16 May 2019

Review: The Temple

The Temple
Malthouse Theatre and Pan Pan
8 May 2019
Beckett Theatre
to 26 May
\malthousetheatre.com.au

The Temple. Photo by Pia Johnson

I went into The Temple knowing as little as I could about it. I left not knowing much more.

But I know a theatre reviewer having a week when they couldn't write would fit in very well on that stage.

The Malthouse co-production with Ireland's Pan Pan theatre ( Playing The Dane, 2011) was developed in rehearsals by director Gavin Quinn and the cast – Aljin Abella, Ash Flanders, Mish Grigor, Marcus McKenzie and Genevieve Giuffre. Guiffre replaced Nicola Gunn who worked on the development.

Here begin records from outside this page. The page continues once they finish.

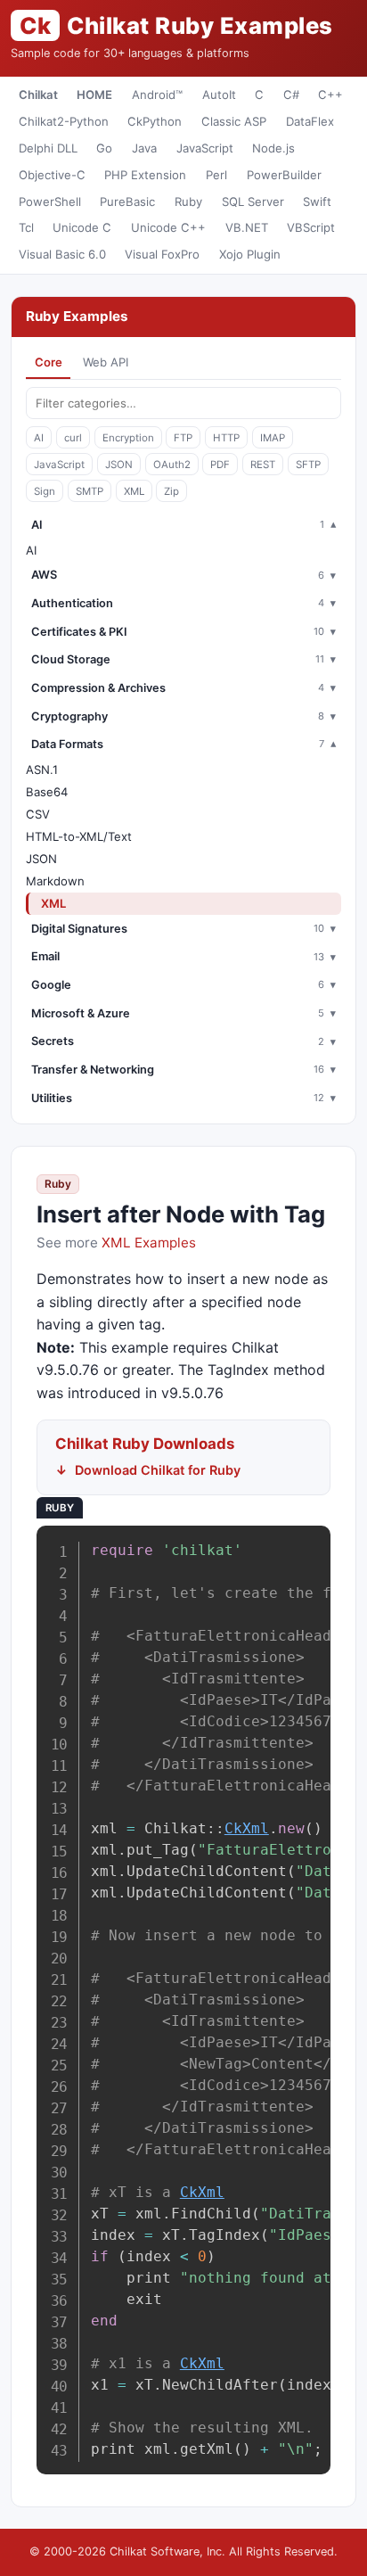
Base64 (47, 792)
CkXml (246, 1828)
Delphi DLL (48, 148)
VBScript (311, 227)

There's a line where process and on-stage look-at-me indulgence smash together and create art. The Temple does this, but it's far more successful when it fails and collapses into almost incomprehensible chaos.

The Temple is whatever it needs to be. With yellow walls, cheap chairs and a table filled with too-bright cordials to drink (designer Aedín Cosgrove), it could be a church, an addiction meeting, a reality game show or a residential therapy centre. Or whatever you want it to be.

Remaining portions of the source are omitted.